'''
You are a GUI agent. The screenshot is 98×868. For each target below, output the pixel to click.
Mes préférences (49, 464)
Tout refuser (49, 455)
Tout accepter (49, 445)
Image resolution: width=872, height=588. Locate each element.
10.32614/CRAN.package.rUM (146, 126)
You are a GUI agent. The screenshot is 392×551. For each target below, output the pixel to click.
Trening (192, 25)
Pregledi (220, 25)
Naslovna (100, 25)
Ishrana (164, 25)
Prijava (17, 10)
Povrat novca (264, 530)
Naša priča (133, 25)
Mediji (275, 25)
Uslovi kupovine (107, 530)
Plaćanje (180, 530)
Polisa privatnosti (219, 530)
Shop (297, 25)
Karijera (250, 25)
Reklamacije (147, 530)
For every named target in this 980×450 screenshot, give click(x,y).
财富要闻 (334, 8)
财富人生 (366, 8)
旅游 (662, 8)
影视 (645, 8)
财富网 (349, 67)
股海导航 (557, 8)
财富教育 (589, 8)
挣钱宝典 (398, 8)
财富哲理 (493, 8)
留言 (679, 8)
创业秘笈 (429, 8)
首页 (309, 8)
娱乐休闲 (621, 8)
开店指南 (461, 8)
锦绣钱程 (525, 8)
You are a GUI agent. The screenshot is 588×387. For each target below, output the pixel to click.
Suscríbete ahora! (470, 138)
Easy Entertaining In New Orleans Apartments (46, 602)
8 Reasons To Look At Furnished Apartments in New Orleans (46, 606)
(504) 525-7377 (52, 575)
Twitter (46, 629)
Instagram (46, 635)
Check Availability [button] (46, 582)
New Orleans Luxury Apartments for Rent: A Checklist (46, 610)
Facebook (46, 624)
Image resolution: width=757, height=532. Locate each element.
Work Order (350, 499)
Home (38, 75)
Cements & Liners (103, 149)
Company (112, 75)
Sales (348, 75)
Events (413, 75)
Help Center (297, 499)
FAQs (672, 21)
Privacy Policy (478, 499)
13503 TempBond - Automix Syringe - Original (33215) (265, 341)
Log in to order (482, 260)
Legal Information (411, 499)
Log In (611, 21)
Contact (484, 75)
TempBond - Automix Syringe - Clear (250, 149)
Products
'''
Copy out the records between the line holding "Pregledi (220, 25)" and the line holding "Company (112, 75)", inclusive, with no changes.

ANSWER TO THIS TASK -
Pregledi (220, 25)
Naslovna (100, 25)
Ishrana (164, 25)
Prijava (17, 10)
Povrat novca (264, 530)
Naša priča (133, 25)
Mediji (275, 25)
Uslovi kupovine (107, 530)
Plaćanje (180, 530)
Polisa privatnosti (219, 530)
Shop (297, 25)
Karijera (250, 25)
Reklamacije (147, 530)
For every named target in this 980×450 screenshot, give click(x,y).
财富要闻 (334, 8)
财富人生 (366, 8)
旅游 (662, 8)
影视 (645, 8)
财富网 (349, 67)
股海导航 (557, 8)
财富教育 (589, 8)
挣钱宝典 (398, 8)
财富哲理 (493, 8)
留言 (679, 8)
创业秘笈 (429, 8)
首页 (309, 8)
娱乐休闲 (621, 8)
开店指南 (461, 8)
锦绣钱程 (525, 8)
You are a GUI agent. The screenshot is 588×387. For each target below, output the pixel to click.
Suscríbete ahora! (470, 138)
Easy Entertaining In New Orleans Apartments (46, 602)
8 Reasons To Look At Furnished Apartments in New Orleans (46, 606)
(504) 525-7377 (52, 575)
Twitter (46, 629)
Instagram (46, 635)
Check Availability [button] (46, 582)
New Orleans Luxury Apartments for Rent: A Checklist (46, 610)
Facebook (46, 624)
Image resolution: width=757, height=532. Locate each element.
Work Order (350, 499)
Home (38, 75)
Cements & Liners (103, 149)
Company (112, 75)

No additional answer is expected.